But Dr. Jay P. Siegel, a senior scientist at Johnson & Johnson, warned, “I would never take a biologic that had not been tested in humans. The risks are too high.”

Dr. Woodcock countered: “Where trials are not needed, it is of questionable ethics to repeat them. The use of human subjects for trials that are not needed is not desirable.”

The chief lobby for makers of biotech drugs, the Biotechnology Industry Organization, is strongly opposing the new legislation, saying it would endanger patients and kill incentives for research and innovation.

Orrin G. Hatch, a Republican senator who had co-authored a 1984 law legitimizing generic versions, is now trying to work out a compromise acceptable to the pharmaceutical giants.

They are seeking a balance like the one struck in the 1984 law, which fostered a booming generic drug industry while protecting the patent rights of brand-name drug makers — a crucial incentive for research on new drugs.

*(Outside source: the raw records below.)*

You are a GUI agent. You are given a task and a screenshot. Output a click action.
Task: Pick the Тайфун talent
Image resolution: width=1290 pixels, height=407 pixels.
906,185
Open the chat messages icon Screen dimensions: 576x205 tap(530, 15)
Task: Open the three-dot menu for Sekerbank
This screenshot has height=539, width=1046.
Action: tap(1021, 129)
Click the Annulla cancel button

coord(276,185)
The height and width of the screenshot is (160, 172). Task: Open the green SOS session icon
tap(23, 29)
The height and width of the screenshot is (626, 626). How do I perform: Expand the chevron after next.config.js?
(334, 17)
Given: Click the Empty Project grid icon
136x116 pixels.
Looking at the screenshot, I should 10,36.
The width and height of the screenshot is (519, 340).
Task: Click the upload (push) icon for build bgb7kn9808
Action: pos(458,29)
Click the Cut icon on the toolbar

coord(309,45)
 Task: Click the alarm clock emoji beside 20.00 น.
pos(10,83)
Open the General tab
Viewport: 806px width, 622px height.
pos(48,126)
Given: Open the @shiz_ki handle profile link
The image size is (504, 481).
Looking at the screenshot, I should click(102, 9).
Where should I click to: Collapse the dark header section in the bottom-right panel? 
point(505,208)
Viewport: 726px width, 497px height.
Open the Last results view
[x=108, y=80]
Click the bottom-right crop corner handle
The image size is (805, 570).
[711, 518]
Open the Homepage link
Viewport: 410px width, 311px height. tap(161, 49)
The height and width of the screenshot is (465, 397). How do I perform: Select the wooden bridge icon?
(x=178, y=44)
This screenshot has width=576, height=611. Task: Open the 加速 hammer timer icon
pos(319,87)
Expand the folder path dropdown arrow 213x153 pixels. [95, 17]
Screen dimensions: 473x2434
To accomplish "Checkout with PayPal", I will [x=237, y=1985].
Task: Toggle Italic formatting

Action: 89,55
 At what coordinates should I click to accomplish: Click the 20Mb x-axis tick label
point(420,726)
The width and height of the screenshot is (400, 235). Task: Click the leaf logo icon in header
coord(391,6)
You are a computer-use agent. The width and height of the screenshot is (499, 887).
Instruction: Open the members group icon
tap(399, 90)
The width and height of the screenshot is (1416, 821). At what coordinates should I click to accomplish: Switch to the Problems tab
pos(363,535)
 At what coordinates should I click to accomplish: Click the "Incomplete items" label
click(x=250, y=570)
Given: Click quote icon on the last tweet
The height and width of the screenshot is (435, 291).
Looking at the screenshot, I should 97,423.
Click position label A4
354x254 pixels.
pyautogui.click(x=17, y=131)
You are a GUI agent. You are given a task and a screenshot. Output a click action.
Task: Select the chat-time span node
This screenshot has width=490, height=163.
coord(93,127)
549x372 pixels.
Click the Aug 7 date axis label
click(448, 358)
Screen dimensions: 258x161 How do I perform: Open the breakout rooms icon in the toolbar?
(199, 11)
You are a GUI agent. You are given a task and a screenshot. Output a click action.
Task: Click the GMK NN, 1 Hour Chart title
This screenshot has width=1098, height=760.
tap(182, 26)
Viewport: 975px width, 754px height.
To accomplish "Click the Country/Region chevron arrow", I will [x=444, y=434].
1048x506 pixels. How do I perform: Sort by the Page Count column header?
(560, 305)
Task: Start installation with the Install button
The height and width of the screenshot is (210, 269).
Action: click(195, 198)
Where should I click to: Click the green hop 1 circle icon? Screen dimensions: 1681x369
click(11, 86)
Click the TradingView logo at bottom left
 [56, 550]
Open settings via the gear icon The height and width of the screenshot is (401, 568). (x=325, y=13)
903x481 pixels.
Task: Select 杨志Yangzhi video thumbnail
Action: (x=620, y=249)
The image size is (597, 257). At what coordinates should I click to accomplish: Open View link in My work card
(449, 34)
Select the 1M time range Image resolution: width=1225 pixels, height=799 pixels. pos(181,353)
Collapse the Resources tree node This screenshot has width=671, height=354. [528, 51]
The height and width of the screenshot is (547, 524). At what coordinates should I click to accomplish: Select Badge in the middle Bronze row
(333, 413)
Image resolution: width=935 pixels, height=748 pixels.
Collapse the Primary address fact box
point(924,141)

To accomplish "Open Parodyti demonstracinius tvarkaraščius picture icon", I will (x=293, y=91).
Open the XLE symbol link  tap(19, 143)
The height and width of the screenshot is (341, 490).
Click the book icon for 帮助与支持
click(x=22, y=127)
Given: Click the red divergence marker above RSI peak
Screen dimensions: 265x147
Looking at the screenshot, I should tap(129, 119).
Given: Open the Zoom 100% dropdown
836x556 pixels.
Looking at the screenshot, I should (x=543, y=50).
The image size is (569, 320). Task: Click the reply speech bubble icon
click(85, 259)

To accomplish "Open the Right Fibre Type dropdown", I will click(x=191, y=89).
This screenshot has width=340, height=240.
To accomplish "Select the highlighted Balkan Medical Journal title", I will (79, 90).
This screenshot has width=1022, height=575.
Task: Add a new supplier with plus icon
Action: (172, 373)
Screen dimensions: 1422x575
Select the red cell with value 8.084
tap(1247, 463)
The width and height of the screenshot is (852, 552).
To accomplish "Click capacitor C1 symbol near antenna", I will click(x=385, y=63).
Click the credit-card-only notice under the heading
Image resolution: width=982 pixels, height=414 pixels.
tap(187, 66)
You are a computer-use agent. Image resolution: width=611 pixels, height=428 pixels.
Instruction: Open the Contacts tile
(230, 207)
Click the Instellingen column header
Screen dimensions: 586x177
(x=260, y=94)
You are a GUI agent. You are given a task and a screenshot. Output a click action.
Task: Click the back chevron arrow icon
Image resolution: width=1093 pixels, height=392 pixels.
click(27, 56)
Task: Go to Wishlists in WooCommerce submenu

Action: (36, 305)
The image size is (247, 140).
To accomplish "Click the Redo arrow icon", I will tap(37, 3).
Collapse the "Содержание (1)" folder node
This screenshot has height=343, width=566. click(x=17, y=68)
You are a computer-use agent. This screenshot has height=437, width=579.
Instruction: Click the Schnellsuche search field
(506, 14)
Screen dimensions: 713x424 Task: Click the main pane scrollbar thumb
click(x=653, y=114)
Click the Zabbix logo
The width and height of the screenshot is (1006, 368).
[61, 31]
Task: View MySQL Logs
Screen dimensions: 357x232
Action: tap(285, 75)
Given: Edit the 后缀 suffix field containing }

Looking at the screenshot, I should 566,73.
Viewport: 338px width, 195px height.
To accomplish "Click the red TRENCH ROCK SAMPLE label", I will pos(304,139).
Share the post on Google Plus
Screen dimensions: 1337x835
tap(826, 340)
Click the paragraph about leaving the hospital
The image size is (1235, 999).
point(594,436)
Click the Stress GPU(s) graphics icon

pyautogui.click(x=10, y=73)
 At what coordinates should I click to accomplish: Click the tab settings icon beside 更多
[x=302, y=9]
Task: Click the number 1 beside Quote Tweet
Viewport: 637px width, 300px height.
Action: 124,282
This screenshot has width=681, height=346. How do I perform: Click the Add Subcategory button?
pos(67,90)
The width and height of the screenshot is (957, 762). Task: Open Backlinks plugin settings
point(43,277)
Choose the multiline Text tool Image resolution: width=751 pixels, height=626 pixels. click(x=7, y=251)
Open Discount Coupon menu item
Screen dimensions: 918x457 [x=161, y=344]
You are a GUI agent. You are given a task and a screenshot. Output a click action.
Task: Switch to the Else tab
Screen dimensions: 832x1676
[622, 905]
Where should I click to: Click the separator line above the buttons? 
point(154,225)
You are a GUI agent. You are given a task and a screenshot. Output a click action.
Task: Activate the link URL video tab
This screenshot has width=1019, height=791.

It is also said that it would take several years after any new bill is passed for the FDA to issue regulations. Then, because of safety concerns, the agency could also require some clinical trials before approving generic competitors, slowing their entry to the market.

Further it's unlikely that the copies will automatically be substituted for brand-name drugs, the way today's generics are. Instead, they will be seen just as another choice. Even costwise the reduction would be of the order of ten to fifteen per cent, it is predicted.

Still hundreds of thousands of patients are pathetically pleading, “Start somewhere, please get going. Make the drugs we need affordable for us.”